Top of Source information

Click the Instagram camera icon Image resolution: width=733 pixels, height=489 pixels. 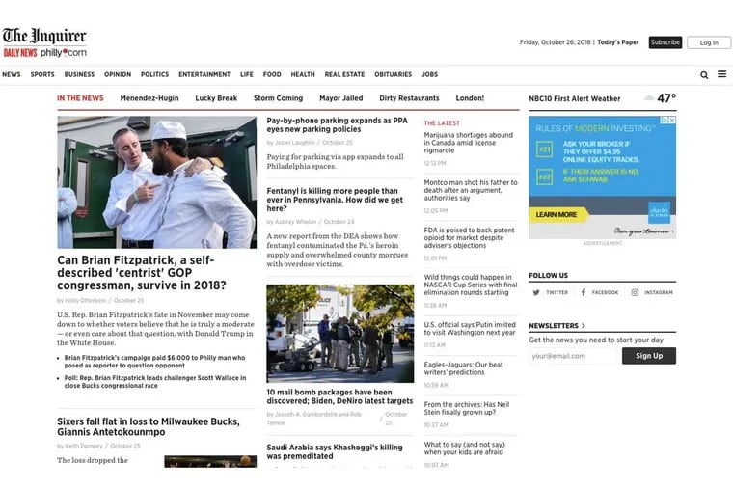click(x=635, y=292)
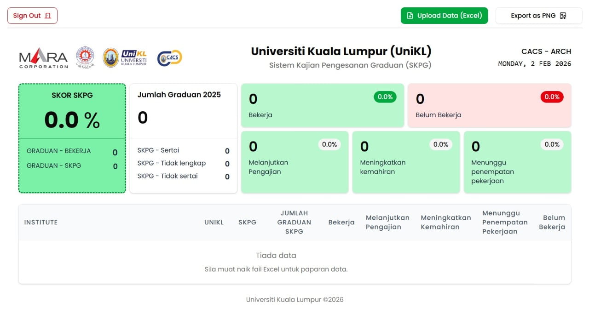Click the CACS accreditation logo
589x331 pixels.
[x=169, y=57]

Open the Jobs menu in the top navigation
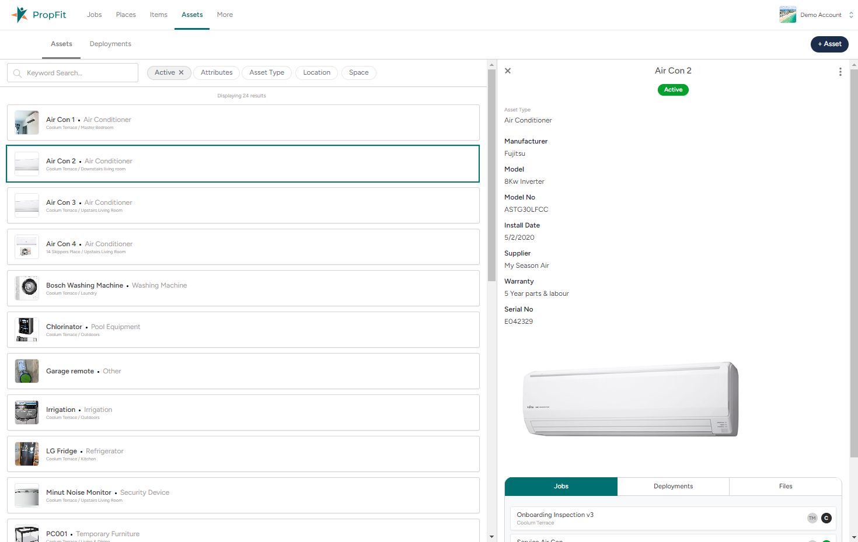click(x=94, y=15)
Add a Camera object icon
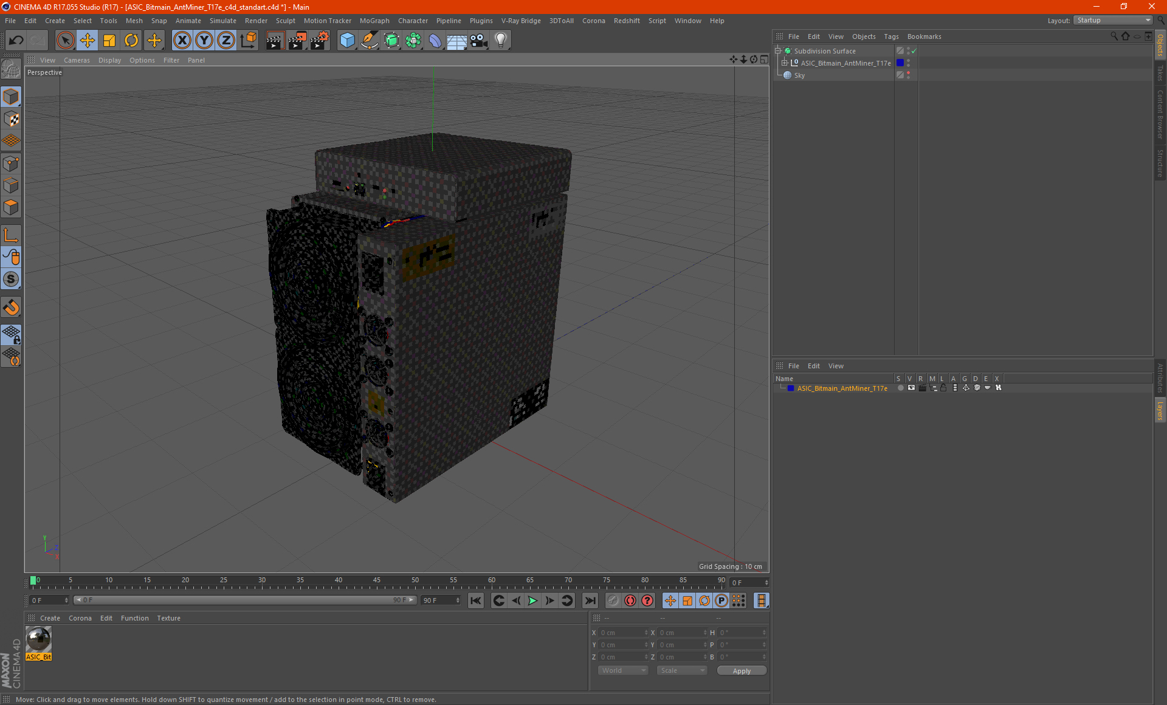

Bottom of Source information

Your task is to print exactly the lines from the one containing "Open the Jobs menu in the top navigation" through the final line of the records above, with no pictures and nothing more.

Problem solution »
Open the Jobs menu in the top navigation
click(x=94, y=15)
Add a Camera object icon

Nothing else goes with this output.